Azure-sdk-for-net: [BUG] Microsoft.Azure.ServiceBus - System.InvalidOperationException: Can't create session when the connection is closing

Created on 22 Jul 2020  路  15Comments  路  Source: Azure/azure-sdk-for-net

This issue is related to #9416 however I was asked to open a fresh thread.

Describe the bug

Intermittently for quite some time our Azure function instances running in AKS have been receiving the below exceptions coming through into Sentry.

We have a pod running .NET Core 2.2.8 with Functions v2 in our Production Kubernetes cluster and a different pod running .NET Core 3.1.5 with Functions v3 in our Sandbox cluster after recently upgrading and the exceptions are still being received from both pods intermittently. It seems to happen at random times, often days apart.

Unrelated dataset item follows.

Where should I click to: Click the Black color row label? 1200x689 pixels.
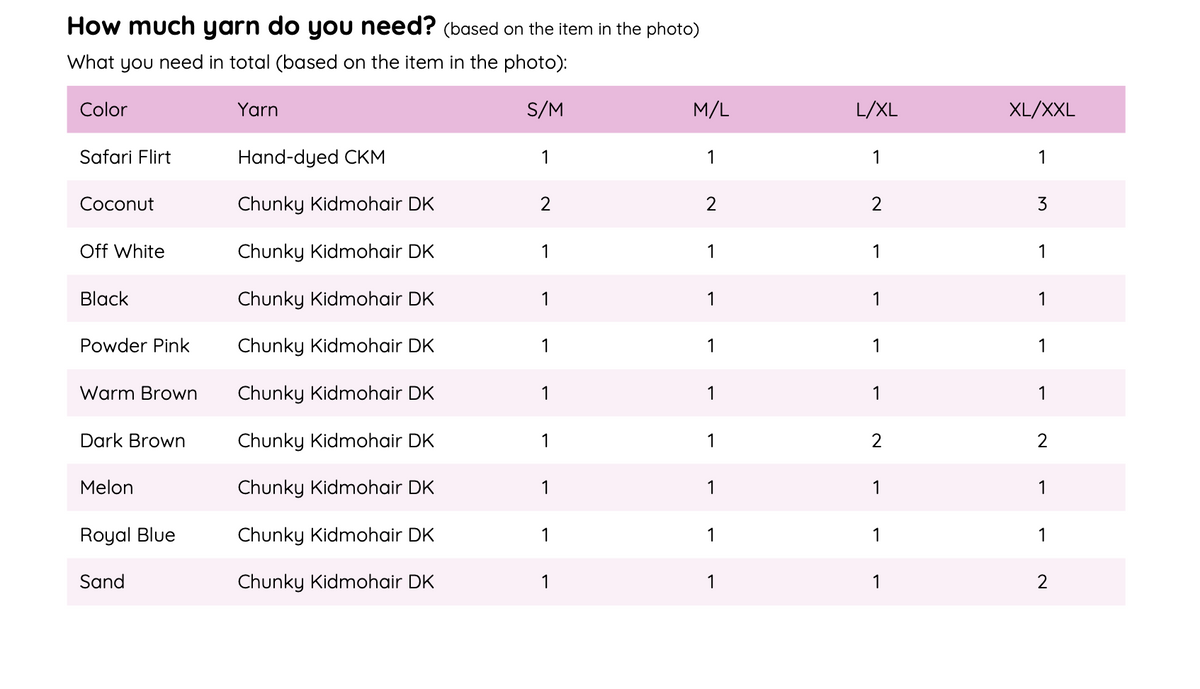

I hoped upgrading to Function V3 might help to resolve the issue but alas it persists.

The production Functions pod references Microsoft.Azure.ServiceBus v3.4.0 and the sandbox Functions pod references Microsoft.Azure.ServiceBus v4.1.3.

The exception also seems to occur regardless of whether the function definition is for a Queue or Topic trigger.

Actual behavior (include Exception or Stack Trace)

Exception message:
Message processing error (Action=Receive, ClientId=MessageReceiver12account-events/Subscriptions/new-account-setup, EntityPath=account-events/Subscriptions/new-account-setup, Endpoint=sndbx-sb-project-au.servicebus.windows.net)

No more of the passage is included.